Methods, Data, and Tools

The data for this project was developed by Alex Bice as part of his Certificate in Digital Humanities project at Northeastern University. The data can be accessed through the Following “The North Star” Github.

The tools used for this project included the programming language Python as well as the text visualization tool Lexos Online for cleanup of the OCR obtained from the Library of Congress Website. MALLET was used to run the topic model. AntConc, Lexos Online, and Voyant were used to explore the full corpus and visualize how individual words were used over the course of the paper’s publication. This work was useful to better unpack the topic models and create some of the labels that have been used in the topic model visualizations. Datawrapper and Tabeau Public were used for graph and chart creation.

This project sought to combine topic modeling and the close reading of first articles to create an effective overview of The North Star that would be accessible to a public audience. Below is some additional information about each method that is not covered on the front page of the website.

First Articles

First articles were used to create a database for comparison with the topic modeling information. The first articles were chosen for this due to several reasons. First, they represented a self-contained group that would carry over from issue-to-issue depending on the size of the article. Some major published works or speeches would cover the front page of two or three issues, but most only took up space on one issue. Second, these articles were often of a considerable length that could benefit from close reading without being unmanageable. Third, the first articles drew from multiple types of materials. Instead of always being a letter or opinion piece, the section consistently brought in new materials that would allow for a better overview of what the paper drew from. None of this is to say that these articles were the “most” important or that these articles would have been the first that people interacted with. Rather, these articles represent a diverse and contained group that allow for the synthesis of many perspectives and arguments while simultaneously engaging in the work of corpus creation. 

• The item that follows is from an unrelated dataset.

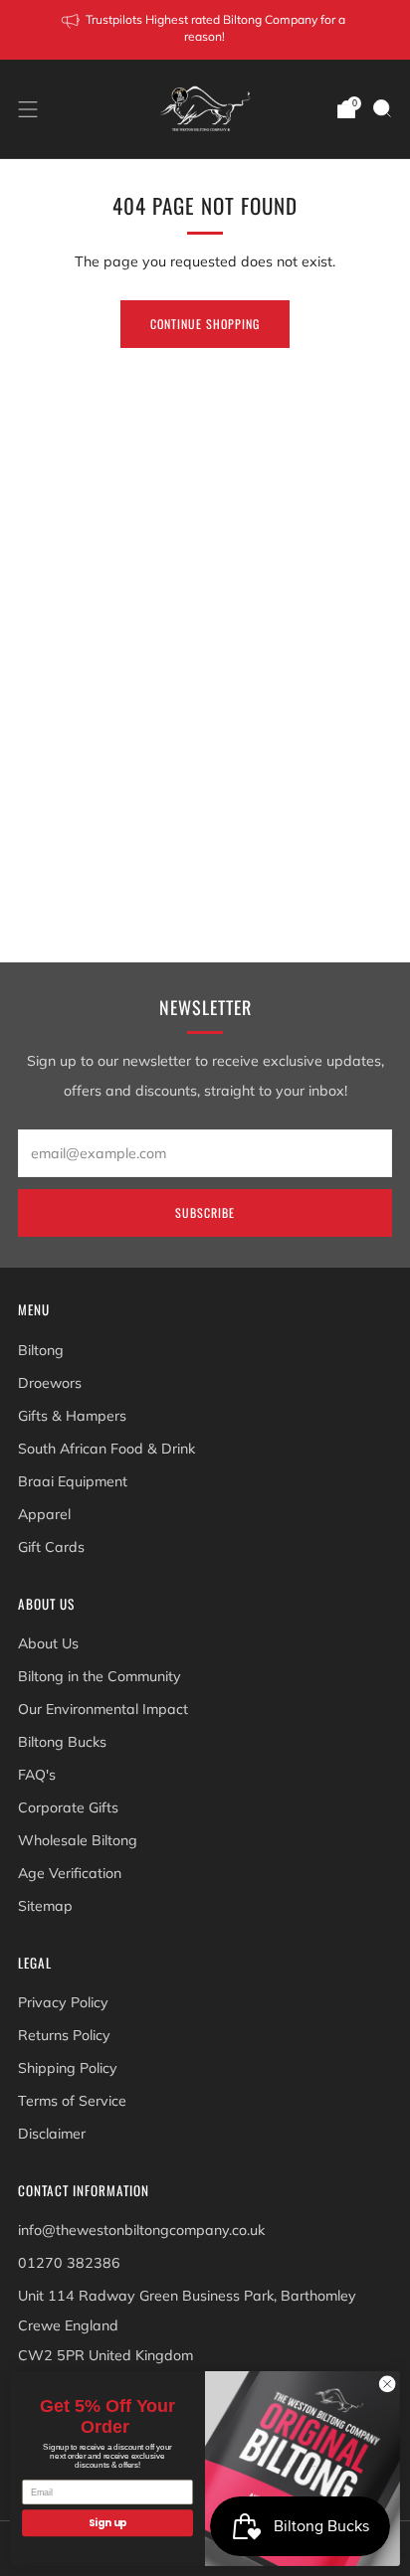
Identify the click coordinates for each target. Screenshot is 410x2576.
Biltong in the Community (99, 1676)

The end result of the close reading of the first articles was a list of approximately 40 perspectives or arguments that were selected and developed through continuous engagement with the paper over the spring and summer of 2020 as the topic modeling corpus was being created. Given this process, there is room for interpretation regarding the topics and arguments. This is partially because of the choice to select the first article in each edition of the paper. These articles tended to be larger, and focus on politics or organizing. After choosing approximately 3 topics for each article I was looking at (some had more or less depending on the length of the article), I used a formula in Microsoft Excel to turn the selected topics into a faceted list so that all topics could be compared against one another.  

Like all attempts to place data into categories, there is room for error or other interpretations of how things relate. The data for first articles in each text was achieved through close reading each article for specific themes and arguments that were common over the publication period of the paper.

Topic Analysis

The corpus for the text analysis was generated specifically for this project, as there was no way to bulk download the OCR from the Library of Congress website. While this posed problems early on, it also allowed for the corpus to be customized to exclude advertisements. The next problem encountered in corpus creation dealt with a line break issue in the OCR. The Library of Congress OCR had no space at the end of each line of text, even if the line ended at the end or the middle of a word. As a result of this, I created a multi-step python process that could remove the line breaks and note where they had previously been located in the text. Afterwards, another python program with regular expressions was used to determine whether the characters around the line break represented two unique words or one larger word. I utilized the Office Libre English language dictionary as the comparison with my corpus. Any characters surrounding a line break that exactly matched a word in the English dictionary would be kept as a single word, everything else would be kept as two words along the original line break.  The process was not perfect, but did materially improve the quality of the results. Given the lack of access to batches of the newspaper from the Library of Congress, this was an attempt to take a very messy OCR corpus and go through the entire process of cleaning it to create a product usable for text analysis.

Topic modeling for this project was undertaken using the MALLET program. I selected this program because its ease of use, and because it had been used on other projects encountered while researching topic modeling and text analysis methods. The topic model that was included in the project website used 10,000 iterations and included 40 topics. Out of these topics, there were 3 that appeared to be made up predominantly of errors from the OCR.

The final process related to creating a usable list of topics was creating labels for each of the 40 lists of keywords. Labels were added to each of the topics in order to make them easier to interact with and relate to. The process of determining a label for these is partially recreated in the thematic pages, which highlight peaks where a topic occurred. Graphing each topic over time allowed me to locate when each topic peaked. From there, I would keyword search that particular edition to find the most common words associated with that topic. Reading through these articles, and determining what similarities they shared was the central part of creating a label. As with the the labels for first articles, these are subject to interpretation and have room for continued refinement.

Not all outputs of the topic model are housed on the web site. This is primarily a choice driven by the project’s audience, and what could be clearly communicated and engaged with. The clearest group of topics that was not discussed on the website were those related to Whig and Free Soil politics. While these have some scholarly implications, the clear engagement with politics is already represented in the “Washington D.C. in The North Star” and “The American South” themes. Significant engagement with the history of Whigs and Free Soilers would add little for my audience while necessitating complicated political contextualization. The website also does not include topics that remained unknown (there were 2), or were mixed in ways that did not allow for clear communication of their subject matter.